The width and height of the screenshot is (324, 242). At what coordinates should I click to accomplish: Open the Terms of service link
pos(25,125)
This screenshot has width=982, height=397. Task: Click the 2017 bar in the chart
...
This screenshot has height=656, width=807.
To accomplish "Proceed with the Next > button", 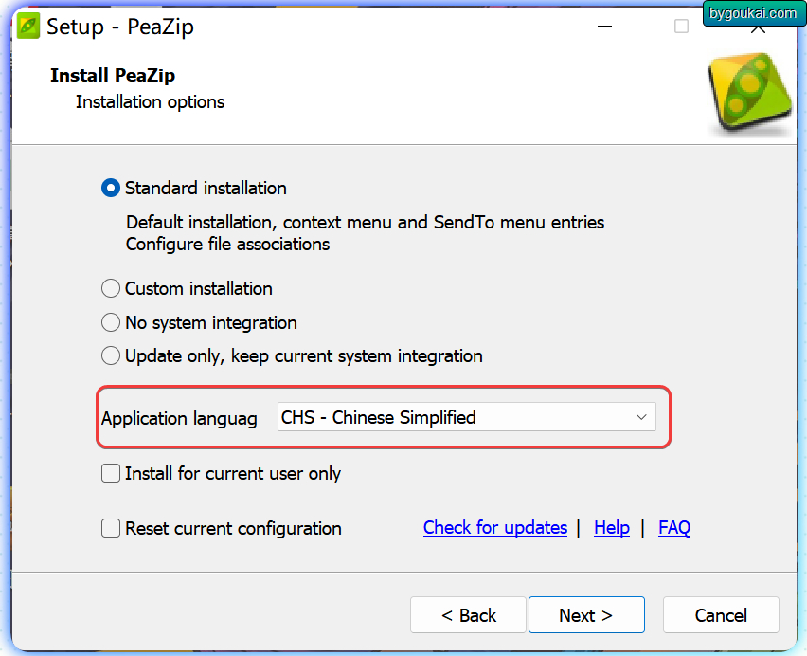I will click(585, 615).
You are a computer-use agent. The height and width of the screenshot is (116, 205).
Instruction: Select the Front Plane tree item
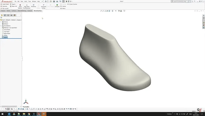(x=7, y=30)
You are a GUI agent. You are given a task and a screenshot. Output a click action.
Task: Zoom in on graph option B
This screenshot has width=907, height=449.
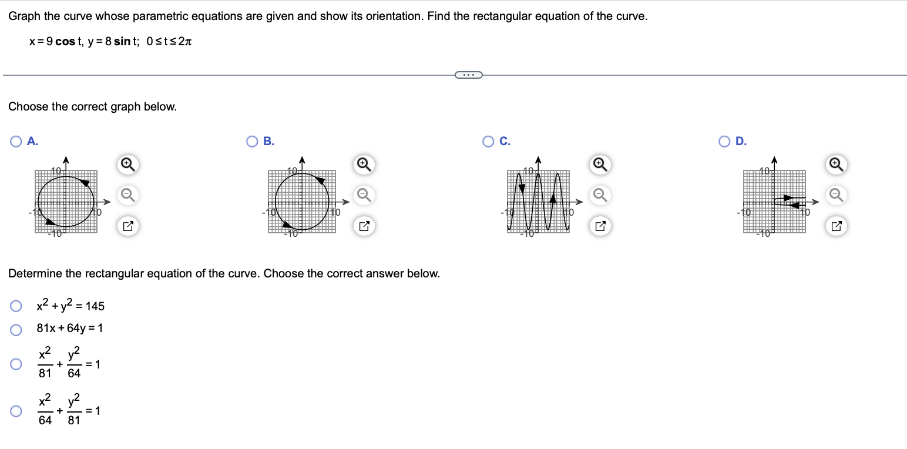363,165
==
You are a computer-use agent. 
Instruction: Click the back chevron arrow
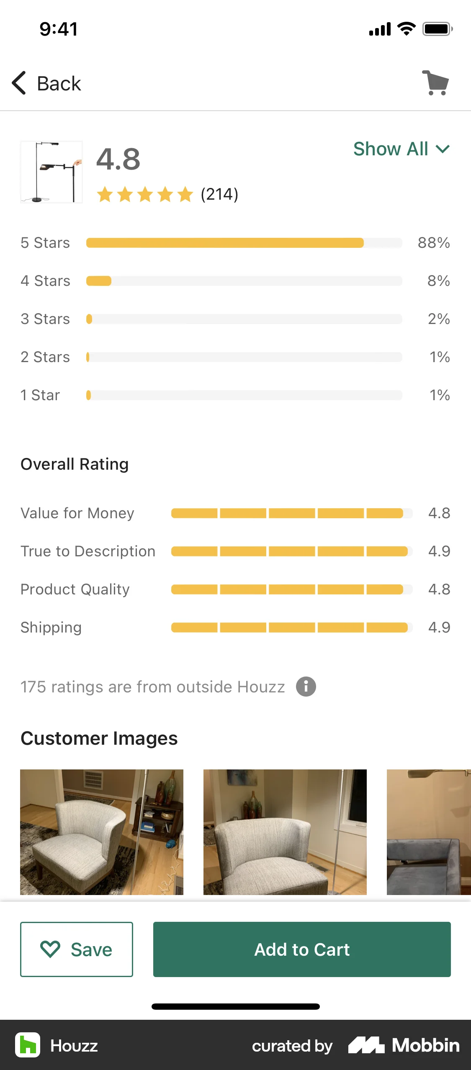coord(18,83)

What the exercise asks –
Retype exactly the lines of the data above that fall between the line with "The width and" and the line with "This screenshot has width=982, height=397.", inclusive, and add nothing.

Answer to this task –
The width and height of the screenshot is (324, 242). At what coordinates should I click to accomplish: Open the Terms of service link
pos(25,125)
This screenshot has width=982, height=397. Task: Click the 2017 bar in the chart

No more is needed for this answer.